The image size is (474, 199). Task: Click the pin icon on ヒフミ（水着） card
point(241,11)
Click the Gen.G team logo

=====

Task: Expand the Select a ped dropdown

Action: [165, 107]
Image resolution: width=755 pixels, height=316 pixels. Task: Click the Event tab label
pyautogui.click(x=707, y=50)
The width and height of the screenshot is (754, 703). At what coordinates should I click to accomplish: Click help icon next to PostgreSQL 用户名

=====

> Task goal: Out of the material above, output word for word the line with "Image resolution: width=755", the line with "The width and", and all lines between them, with nothing else.

> Response area:
Image resolution: width=755 pixels, height=316 pixels. Task: Click the Event tab label
pyautogui.click(x=707, y=50)
The width and height of the screenshot is (754, 703). At what coordinates should I click to accomplish: Click help icon next to PostgreSQL 用户名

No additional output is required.